▶ [Exercise material]
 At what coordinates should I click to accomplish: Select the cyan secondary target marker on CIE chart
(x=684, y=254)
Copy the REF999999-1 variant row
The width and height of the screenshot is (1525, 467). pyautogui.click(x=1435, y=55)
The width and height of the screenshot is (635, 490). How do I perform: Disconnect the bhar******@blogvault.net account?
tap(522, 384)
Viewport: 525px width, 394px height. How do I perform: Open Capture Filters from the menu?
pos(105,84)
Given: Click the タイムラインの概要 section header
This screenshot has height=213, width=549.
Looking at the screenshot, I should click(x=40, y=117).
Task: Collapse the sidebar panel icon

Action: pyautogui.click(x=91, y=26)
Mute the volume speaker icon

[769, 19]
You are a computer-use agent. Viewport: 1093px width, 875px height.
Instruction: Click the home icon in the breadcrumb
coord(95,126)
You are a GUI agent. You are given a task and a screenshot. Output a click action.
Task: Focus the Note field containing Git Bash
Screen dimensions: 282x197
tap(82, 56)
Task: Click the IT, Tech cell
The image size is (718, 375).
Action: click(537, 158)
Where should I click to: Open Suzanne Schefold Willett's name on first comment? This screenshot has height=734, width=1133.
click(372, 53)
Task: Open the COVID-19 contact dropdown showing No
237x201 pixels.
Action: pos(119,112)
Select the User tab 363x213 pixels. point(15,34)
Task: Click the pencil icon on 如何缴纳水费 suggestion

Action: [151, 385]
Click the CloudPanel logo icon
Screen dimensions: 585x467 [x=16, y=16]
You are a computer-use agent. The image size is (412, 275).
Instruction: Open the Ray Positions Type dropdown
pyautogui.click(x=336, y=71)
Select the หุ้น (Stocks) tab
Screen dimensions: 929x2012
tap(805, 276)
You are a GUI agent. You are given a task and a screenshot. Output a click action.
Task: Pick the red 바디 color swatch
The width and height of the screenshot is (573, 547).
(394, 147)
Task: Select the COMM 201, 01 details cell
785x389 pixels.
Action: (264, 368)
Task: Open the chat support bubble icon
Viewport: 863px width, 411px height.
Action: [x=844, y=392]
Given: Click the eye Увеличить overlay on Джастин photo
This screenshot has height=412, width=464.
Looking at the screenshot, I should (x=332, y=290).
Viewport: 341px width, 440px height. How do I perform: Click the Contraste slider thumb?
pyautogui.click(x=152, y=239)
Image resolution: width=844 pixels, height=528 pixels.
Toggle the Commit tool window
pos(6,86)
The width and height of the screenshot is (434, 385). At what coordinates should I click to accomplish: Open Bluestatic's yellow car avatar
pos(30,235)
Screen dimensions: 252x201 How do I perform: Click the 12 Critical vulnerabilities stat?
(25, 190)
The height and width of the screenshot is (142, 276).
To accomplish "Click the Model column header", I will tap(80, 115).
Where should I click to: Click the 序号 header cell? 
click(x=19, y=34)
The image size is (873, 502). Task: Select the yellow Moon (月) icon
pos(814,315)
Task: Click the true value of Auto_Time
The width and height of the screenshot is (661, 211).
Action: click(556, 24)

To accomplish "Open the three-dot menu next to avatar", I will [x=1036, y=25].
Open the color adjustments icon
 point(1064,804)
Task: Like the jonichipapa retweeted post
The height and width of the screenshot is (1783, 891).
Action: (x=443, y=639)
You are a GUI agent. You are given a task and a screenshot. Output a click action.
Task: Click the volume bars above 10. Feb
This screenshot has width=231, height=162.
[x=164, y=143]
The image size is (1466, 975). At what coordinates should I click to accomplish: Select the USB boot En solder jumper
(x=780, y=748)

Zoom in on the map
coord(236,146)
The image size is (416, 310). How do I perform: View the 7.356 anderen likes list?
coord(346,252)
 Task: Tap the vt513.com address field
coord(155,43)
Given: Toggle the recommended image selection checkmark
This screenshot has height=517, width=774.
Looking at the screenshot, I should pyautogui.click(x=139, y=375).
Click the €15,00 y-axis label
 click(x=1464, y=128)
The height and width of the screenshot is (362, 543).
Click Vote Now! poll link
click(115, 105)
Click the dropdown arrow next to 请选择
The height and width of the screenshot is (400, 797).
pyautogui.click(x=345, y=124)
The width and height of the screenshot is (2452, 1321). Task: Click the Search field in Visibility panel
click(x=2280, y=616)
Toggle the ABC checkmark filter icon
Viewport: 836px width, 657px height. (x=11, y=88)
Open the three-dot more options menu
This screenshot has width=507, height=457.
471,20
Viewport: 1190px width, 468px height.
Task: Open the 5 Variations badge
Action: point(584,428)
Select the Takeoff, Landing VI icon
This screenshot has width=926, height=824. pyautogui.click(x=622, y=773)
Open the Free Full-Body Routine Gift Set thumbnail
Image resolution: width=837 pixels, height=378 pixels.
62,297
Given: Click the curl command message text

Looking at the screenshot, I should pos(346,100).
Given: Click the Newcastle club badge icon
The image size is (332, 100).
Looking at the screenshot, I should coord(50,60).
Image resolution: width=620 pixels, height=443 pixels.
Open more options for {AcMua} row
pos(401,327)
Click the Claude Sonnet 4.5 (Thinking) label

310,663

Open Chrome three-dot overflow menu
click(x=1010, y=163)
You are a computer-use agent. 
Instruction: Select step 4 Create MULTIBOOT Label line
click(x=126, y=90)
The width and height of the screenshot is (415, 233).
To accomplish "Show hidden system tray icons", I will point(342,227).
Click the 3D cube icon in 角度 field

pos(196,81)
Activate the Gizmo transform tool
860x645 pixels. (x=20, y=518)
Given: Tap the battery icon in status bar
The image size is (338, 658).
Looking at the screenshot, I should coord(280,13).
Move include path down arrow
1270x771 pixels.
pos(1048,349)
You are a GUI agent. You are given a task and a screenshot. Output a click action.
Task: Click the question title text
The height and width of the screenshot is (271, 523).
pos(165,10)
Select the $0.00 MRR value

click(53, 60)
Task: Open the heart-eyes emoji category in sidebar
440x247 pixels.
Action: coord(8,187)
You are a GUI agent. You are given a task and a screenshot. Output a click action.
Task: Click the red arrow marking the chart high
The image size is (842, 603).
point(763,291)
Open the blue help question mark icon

▶ [What this task involves] Reproduce the material in full, keeping every line exactly as given.

▶ [Output of the exercise]
 At what coordinates should I click to accomplish: Select the cyan secondary target marker on CIE chart
(x=684, y=254)
Copy the REF999999-1 variant row
The width and height of the screenshot is (1525, 467). pyautogui.click(x=1435, y=55)
The width and height of the screenshot is (635, 490). How do I perform: Disconnect the bhar******@blogvault.net account?
tap(522, 384)
Viewport: 525px width, 394px height. How do I perform: Open Capture Filters from the menu?
pos(105,84)
Given: Click the タイムラインの概要 section header
This screenshot has height=213, width=549.
Looking at the screenshot, I should click(x=40, y=117).
Task: Collapse the sidebar panel icon

Action: pyautogui.click(x=91, y=26)
Mute the volume speaker icon

[769, 19]
You are a computer-use agent. Viewport: 1093px width, 875px height.
Instruction: Click the home icon in the breadcrumb
coord(95,126)
You are a GUI agent. You are given a task and a screenshot. Output a click action.
Task: Focus the Note field containing Git Bash
Screen dimensions: 282x197
tap(82, 56)
Task: Click the IT, Tech cell
The image size is (718, 375).
Action: click(537, 158)
Where should I click to: Open Suzanne Schefold Willett's name on first comment? This screenshot has height=734, width=1133.
click(372, 53)
Task: Open the COVID-19 contact dropdown showing No
237x201 pixels.
Action: pos(119,112)
Select the User tab 363x213 pixels. point(15,34)
Task: Click the pencil icon on 如何缴纳水费 suggestion

Action: [151, 385]
Click the CloudPanel logo icon
Screen dimensions: 585x467 [x=16, y=16]
You are a computer-use agent. The image size is (412, 275).
Instruction: Open the Ray Positions Type dropdown
pyautogui.click(x=336, y=71)
Select the หุ้น (Stocks) tab
Screen dimensions: 929x2012
tap(805, 276)
You are a GUI agent. You are given a task and a screenshot. Output a click action.
Task: Pick the red 바디 color swatch
The width and height of the screenshot is (573, 547).
(394, 147)
Task: Select the COMM 201, 01 details cell
785x389 pixels.
Action: (264, 368)
Task: Open the chat support bubble icon
Viewport: 863px width, 411px height.
Action: [x=844, y=392]
Given: Click the eye Увеличить overlay on Джастин photo
This screenshot has height=412, width=464.
Looking at the screenshot, I should (x=332, y=290).
Viewport: 341px width, 440px height. How do I perform: Click the Contraste slider thumb?
pyautogui.click(x=152, y=239)
Image resolution: width=844 pixels, height=528 pixels.
Toggle the Commit tool window
pos(6,86)
The width and height of the screenshot is (434, 385). At what coordinates should I click to accomplish: Open Bluestatic's yellow car avatar
pos(30,235)
Screen dimensions: 252x201 How do I perform: Click the 12 Critical vulnerabilities stat?
(25, 190)
The height and width of the screenshot is (142, 276).
To accomplish "Click the Model column header", I will tap(80, 115).
Where should I click to: Click the 序号 header cell? 
click(x=19, y=34)
The image size is (873, 502). Task: Select the yellow Moon (月) icon
pos(814,315)
Task: Click the true value of Auto_Time
The width and height of the screenshot is (661, 211).
Action: click(556, 24)

To accomplish "Open the three-dot menu next to avatar", I will [x=1036, y=25].
Open the color adjustments icon
 point(1064,804)
Task: Like the jonichipapa retweeted post
The height and width of the screenshot is (1783, 891).
Action: (x=443, y=639)
You are a GUI agent. You are given a task and a screenshot. Output a click action.
Task: Click the volume bars above 10. Feb
This screenshot has width=231, height=162.
[x=164, y=143]
The image size is (1466, 975). At what coordinates should I click to accomplish: Select the USB boot En solder jumper
(x=780, y=748)

Zoom in on the map
coord(236,146)
The image size is (416, 310). How do I perform: View the 7.356 anderen likes list?
coord(346,252)
 Task: Tap the vt513.com address field
coord(155,43)
Given: Toggle the recommended image selection checkmark
This screenshot has height=517, width=774.
Looking at the screenshot, I should pyautogui.click(x=139, y=375).
Click the €15,00 y-axis label
 click(x=1464, y=128)
The height and width of the screenshot is (362, 543).
Click Vote Now! poll link
click(115, 105)
Click the dropdown arrow next to 请选择
The height and width of the screenshot is (400, 797).
pyautogui.click(x=345, y=124)
The width and height of the screenshot is (2452, 1321). Task: Click the Search field in Visibility panel
click(x=2280, y=616)
Toggle the ABC checkmark filter icon
Viewport: 836px width, 657px height. (x=11, y=88)
Open the three-dot more options menu
This screenshot has width=507, height=457.
471,20
Viewport: 1190px width, 468px height.
Task: Open the 5 Variations badge
Action: point(584,428)
Select the Takeoff, Landing VI icon
This screenshot has width=926, height=824. pyautogui.click(x=622, y=773)
Open the Free Full-Body Routine Gift Set thumbnail
Image resolution: width=837 pixels, height=378 pixels.
62,297
Given: Click the curl command message text

Looking at the screenshot, I should pos(346,100).
Given: Click the Newcastle club badge icon
The image size is (332, 100).
Looking at the screenshot, I should coord(50,60).
Image resolution: width=620 pixels, height=443 pixels.
Open more options for {AcMua} row
pos(401,327)
Click the Claude Sonnet 4.5 (Thinking) label

310,663

Open Chrome three-dot overflow menu
click(x=1010, y=163)
You are a computer-use agent. 
Instruction: Select step 4 Create MULTIBOOT Label line
click(x=126, y=90)
The width and height of the screenshot is (415, 233).
To accomplish "Show hidden system tray icons", I will point(342,227).
Click the 3D cube icon in 角度 field

pos(196,81)
Activate the Gizmo transform tool
860x645 pixels. (x=20, y=518)
Given: Tap the battery icon in status bar
The image size is (338, 658).
Looking at the screenshot, I should coord(280,13).
Move include path down arrow
1270x771 pixels.
pos(1048,349)
You are a GUI agent. You are given a task and a screenshot. Output a click action.
Task: Click the question title text
The height and width of the screenshot is (271, 523).
pos(165,10)
Select the $0.00 MRR value

click(53, 60)
Task: Open the heart-eyes emoji category in sidebar
440x247 pixels.
Action: coord(8,187)
You are a GUI agent. You are given a task and a screenshot. Output a click action.
Task: Click the red arrow marking the chart high
The image size is (842, 603).
point(763,291)
Open the blue help question mark icon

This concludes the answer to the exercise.